KPK telah menetapkan lima orang tersangka dalam perkara itu, tiga dari pihak PT Petro Energy (PE) dan dua dari internal LPEI.
Tiga tersangka dari PE masing-masing Jimmy Masrin (JM) selaku Presiden Direktur PT Caturkarsa Megatunggal sekaligus Komisaris Utama PT PE, Susy Mira Dewi Sugiarta (SMD) selaku Direktur Keuangan PT PE, dan Newin Nugroho (NN) selaku Direktur Utama PT PE. Tiga tersangka ini telah ditahan sejak Maret 2025.
Sementara dua tersangka dari internal LPEI, Dwi Wahyudi (DW) selaku Direktur Pelaksana I dan Arif Setiawan (AS) selaku Direktur Pelaksana IV. Dwi dan Arif belum ditahan.
Direktur Penyidikan KPK, Asep Guntur Rahayu mengungkap, dalam konstruksi perkara ini terdapat dugaan konflik kepentingan antara direksi LPEI dan debitur PT PE. Sejak awal, diduga telah terjadi kesepakatan yang mempermudah proses pemberian kredit.

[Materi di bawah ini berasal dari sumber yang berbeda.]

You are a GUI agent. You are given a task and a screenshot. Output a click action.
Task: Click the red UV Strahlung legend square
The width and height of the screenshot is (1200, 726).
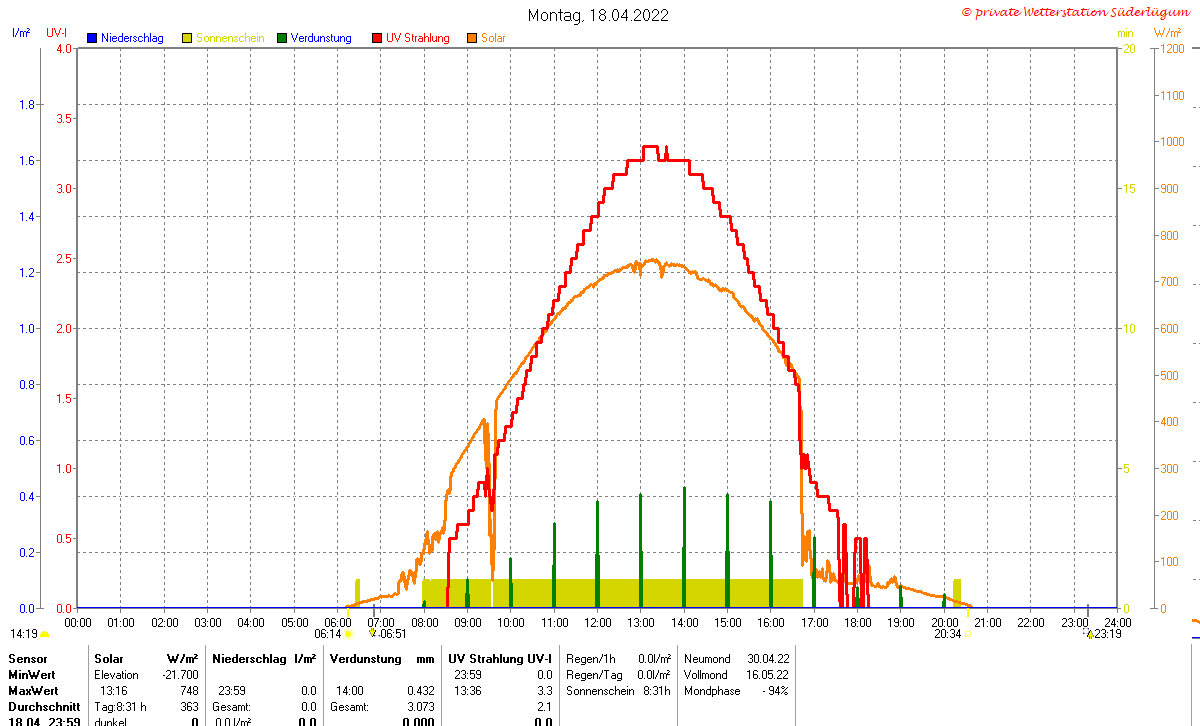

Pihak direksi LPEI disebut tidak menjalankan fungsi pengawasan terhadap penggunaan dana kredit sesuai ketentuan Manajemen Aset dan Piutang (MAP), bahkan memerintahkan pencairan dana meski tidak memenuhi syarat kelayakan.
PT PE juga diduga memalsukan dokumen purchase order dan invoice sebagai dasar pencairan kredit yang tidak sesuai dengan kondisi sebenarnya. Selain itu, perusahaan tersebut melakukan manipulasi (window dressing) dalam laporan keuangan.
Dana kredit yang diterima PT PE tidak digunakan sesuai peruntukannya sebagaimana tercantum dalam perjanjian dengan LPEI. KPK mencatat bahwa pemberian fasilitas kredit fiktif oleh LPEI kepada PT PE telah menyebabkan kerugian keuangan negara sebesar Rp846.956.205.027 (Rp846,9 miliar).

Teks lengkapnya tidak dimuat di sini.